Spherical Bernstein-Bézier Interpolants

To appreciate these pictures fully you should be familiar with our paper (with Mike Neamtu and Larry Schumaker ) " Fitting Scattered Data on Sphere-Like Surfaces using Spherical Splines " ( dvi file or postscript file )

The pictures here are generated by the Explorer package. However, for greater portability the Explorer interface also generates a data file that can be used to view the object with the Geomview package. To obtain the corresponding files load down the files /u/ma/alfeld/graphics/SBB-int/*.gv via anonymous ftp (see the instructions in recent papers ). For example, the triangulation picture below looks something like this on the [image] screen when viewed by GeomView.

To see a full-size version of any picture just click on it!

Most of our testing was done with a function that Mike Neamtu came up with. One view of its graph is [image] this. For a definition of the term graph see the section on Spherical Bernstein-Bézier Basis Functions , or better yet our relevant Papers. The color in this picture indicates the function value as described in the legend in the upper left corner. So for Neamtu's function the value of the function ranges approximately from 1.2 to 9.4.
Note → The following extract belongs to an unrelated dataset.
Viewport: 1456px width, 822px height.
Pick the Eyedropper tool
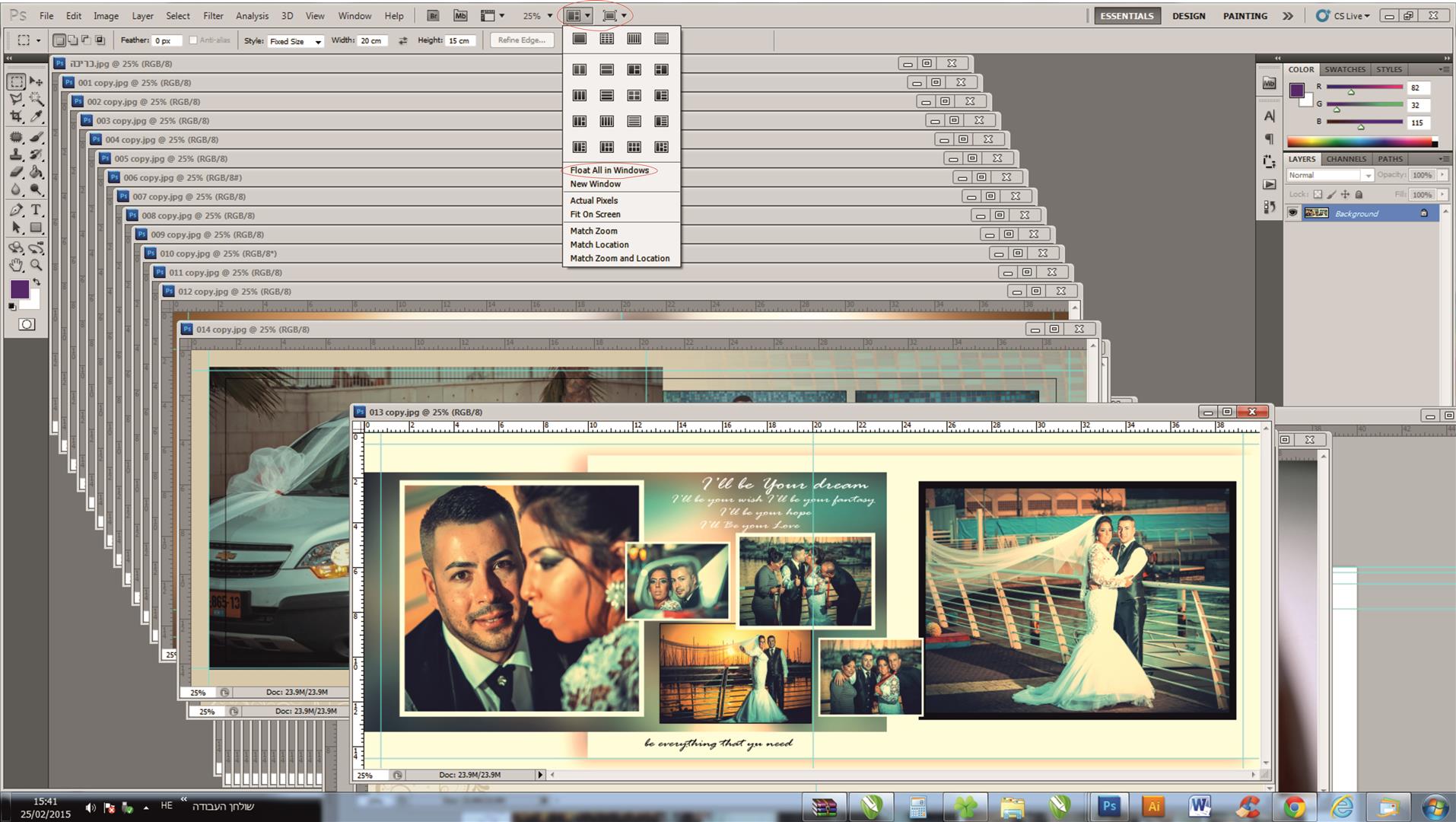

To interpolate or approximate this surface we work with a triangulation on the sphere. In this particular example we start with a regular octahedron and subdivide each of the eight spherical triangles into 16 subtriangles to obtain a total of 128 triangles, 192 edges, and 66 points on the sphere. To render the surfaces we evaluate the function at 66 regularly spaced points in each triangle. (It's a coincidence that the number 66 occurs twice here.) You can see those small triangle in most of these pictures. We could render the surface smoothly (and they can be smoothed with GeomView) but the views given here actually contain more information. The triangulation in this particular case looks like this: [image] The color here indicates the indices of the points used for rendering. Thus there are a total of 6,402 points. Since vertices of the big triangles are numbered before points on the edges, and those are numbered before points in the interior of the triangles, an outline of the triangulation appears. On the original sphere the triangulation looks a little more regular: [image]

The remaining four pictures show the graphs of interpolants of Neamtu's function based on finite elements and approximating spaces that are well known from the planar case. Color now indicates the error, i.e., the difference between the true function value and it approximation.

All the interpolants do a reasonable job, but, as one might expect, the quintic scheme - which uses more information than all the other schemes - performs best.